— Он нам больше не нужен. Понимаешь, Брайн? Это просто лишняя возня. С самого начала было ясно, что помощи с переводом от него не будет. Его просто использовали русские, чтобы сыграть с нами в игру. Все завязано на этого… Как его? — Джоил Батлер щелкнул пальцем, вспоминая фамилию графа — русские имена ему всегда давились с трудом почти таким же, как имена ацтеков. — Елесски, граф, который.
— Граф Елецкий, — поправил его Брайн Терри. — Не думаю, что нам следует с этим спешить. Елецкий дал согласие на встречу в Александрии. Хотя я больше чем уверен, он с нами играет. Причем очень прямолинейно. Вот эта прямолинейность меня настораживает. Еще я уверен, что никакой встречи не будет. Он слишком умен, чтобы не понимать, как проигрышна его позиция. Нам надо готовиться к встрече с ним не в Александрии, а здесь, в Лондоне. Милтон в самом деле — существо бесполезное. Все, на что он способен писать статьи в журналы, которые мало кто читает. Но убивать его я бы не спешил. С Елецким могут возникнуть разные расклады, и этот Майкл может послужить нам, допустим, в качестве приманки. Кстати, я не верю, что Елецкому безразлична судьба Милтона. Хотя бы по той причине, что Майкл — любовник его матери. И еще эта… Элизабет… В общем, все это сложно. Я бы не стал торопиться. Подумай, Джоил.
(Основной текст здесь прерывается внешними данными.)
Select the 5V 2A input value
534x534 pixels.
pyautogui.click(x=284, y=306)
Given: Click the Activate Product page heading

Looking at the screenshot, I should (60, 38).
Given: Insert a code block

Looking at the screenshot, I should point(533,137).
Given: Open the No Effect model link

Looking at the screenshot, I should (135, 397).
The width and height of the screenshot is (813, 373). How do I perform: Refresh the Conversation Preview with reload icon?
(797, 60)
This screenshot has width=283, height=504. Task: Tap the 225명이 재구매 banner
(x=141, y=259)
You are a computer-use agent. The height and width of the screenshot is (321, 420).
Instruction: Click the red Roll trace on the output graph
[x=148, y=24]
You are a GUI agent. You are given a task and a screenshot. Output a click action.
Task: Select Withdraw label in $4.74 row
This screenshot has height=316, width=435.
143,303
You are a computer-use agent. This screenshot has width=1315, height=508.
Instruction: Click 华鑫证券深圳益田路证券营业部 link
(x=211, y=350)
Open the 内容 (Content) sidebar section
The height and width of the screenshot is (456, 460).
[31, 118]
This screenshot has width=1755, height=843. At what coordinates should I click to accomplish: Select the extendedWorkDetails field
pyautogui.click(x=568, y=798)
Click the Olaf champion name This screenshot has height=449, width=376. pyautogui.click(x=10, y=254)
— Я уже думал, — Джоил Батлер поднес ко рту потухшую трубку, длинную, покрытую иероглифами с именами трех богов Теотекаиль. — Здесь нечего думать. Все это время мы только зря держим здесь наших людей. Пять человек! Эти люди нам нужны в Гамбурге и в Риме! А они протирают штаны здесь, попивая чай да что-нибудь покрепче, и делая вид, что стерегут Милтона, которого можно было просто держать под замком в подвале. Заметь, стерегут Милтона, который нам больше не нужен! В общем так, как придет Эндрю, кончайте его. Распоряжение по освободившимся людям я пришлю на эйхос. Скорее всего всех твоих завтра же в Гамбург, — раскуривая трубку решил он, небрежно бросил на стол зажигалку и встал. — Заеду завтра. И не пустой, — Джоил довольно улыбнулся, выпустив изо рта облако табачного дыма. — Денежки привезу — расчет за две недели.
— Хорошо, как скажешь, — Брайн Терри тоже встал, скрипнув затертым креслом. Приказ убрать Майкла Милтона ему не слишком нравился, но спорить с господином Батлером не стал, хотя они были почти друзья и между ними ни раз возникали разногласия, решавшиеся в горячих спорах.
Проводив Батлера до двери, он вернулся в кабинет, открыв бар взял бутылку «Fire Dog» и налил себе полную рюмку. Раз босс так решил, пусть на их пути станет одним покойником больше и это будет на совести Батлера. Гори оно все в аду: и этот дурачок Милтон, и Батлер вместе с графом Бекером! Хотя и герцог Уэйн туда же, даже в первую очередь! А он сегодня просто расслабится. Раз Милтона в расход, то тогда сами боги велели съездить к Люси и дрыгнуть эту сучку ее во все дыры. Оставалось только дождаться Эндрю, дать ему команду и ждать, когда раздастся глухой звук упавшего на пол тела. Будет перед этим щелчок остробоя или нет? Скорее всего нет. Эндрю предпочтет задушить барона.
Однако Эндрю пока не было. Он должен был подъехать через полчаса. Самому руки марать не хотелось, да и отошел уже господин от подобных дел — грязную работу исполнял народ помоложе. Сделав глоток виски, Брайну захотелось напоследок поговорить с пленником. Поговорить, может даже угостить его виски. Хотя этот Майкл оказался для них бесполезен и был скорее обузой, чем приобретением (стоило его с таким риском тянуть из России!), все-таки был он не таким скверным парнем, чтобы оборвать его жизнь без всякого сожаления.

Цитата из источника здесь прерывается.